Investment choices are heavily dependent on investor preferences and investment decision methodology. When it comes to the latter, there has been one particular phenomenon in empirical market dynamics that has traditionally flummoxed market analysts and quants: the “January Effect”. In this phenomenon, observed market volumes (and volatility) seen across the calendar month of January over the last couple of decades are generally higher than in the rest of the year. Furthermore, institutional quants generally consider them to be more optimistic than in the rest of the year.
This is something of a problem towards rationalizing market trajectory: there is a plethora of data and analytics from nearly hundreds of sources that institutional quants pore over to get a sense how markets should shape up over the near future. Barring major upsets, this “sense of shape” is supposed to hold true. The “January Effect” is deemed to be an outlier in that it nearly always dents this idea of “shape”.
Over the years, institutional quants have made numerous studies and attributed probable causes without any strong consensus being developed. For instance, some quants argue that this “bump” in January is likely due to increased inflows in January from asset managers who have received additional capital from their clients by the end of the previous year; when they make investments to fulfil their clients’ mandates, instrument prices are influenced, which other investors piggyback on to exacerbate.
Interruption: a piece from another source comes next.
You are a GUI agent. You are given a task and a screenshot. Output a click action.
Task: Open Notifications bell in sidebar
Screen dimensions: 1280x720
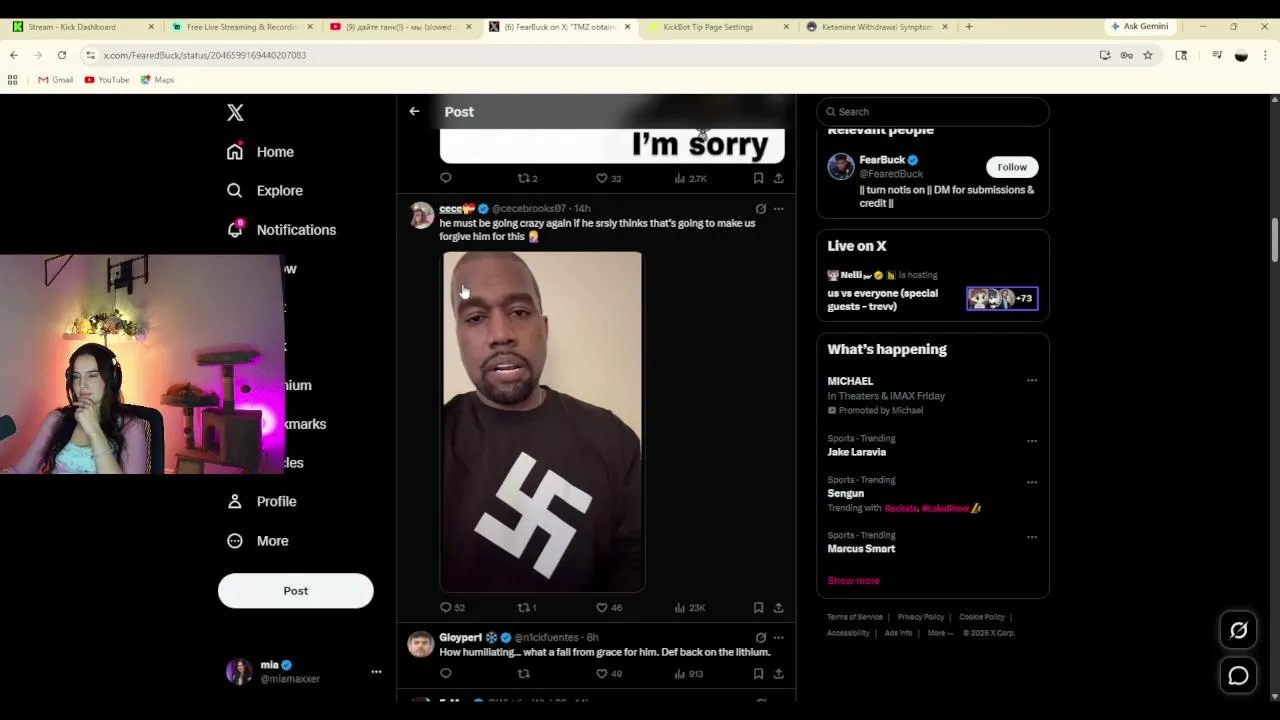pos(235,229)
Others argue that the effect is for “psychological” reasons: clients, advisors and investment managers have stronger convictions following year-end vacations and make investment decisions accordingly – which get corrected or strengthened as the months roll past.
“Cultural” reasons on account of increased participation of investors in the Eastern Hemisphere also finds some mention: since the Chinese/Lunar New Year generally rolls in around the beginning of the Gregorian year’s calendar, some quants attribute increased trading activity as a form of “gambling for good luck” contributing to the “January Effect” as well.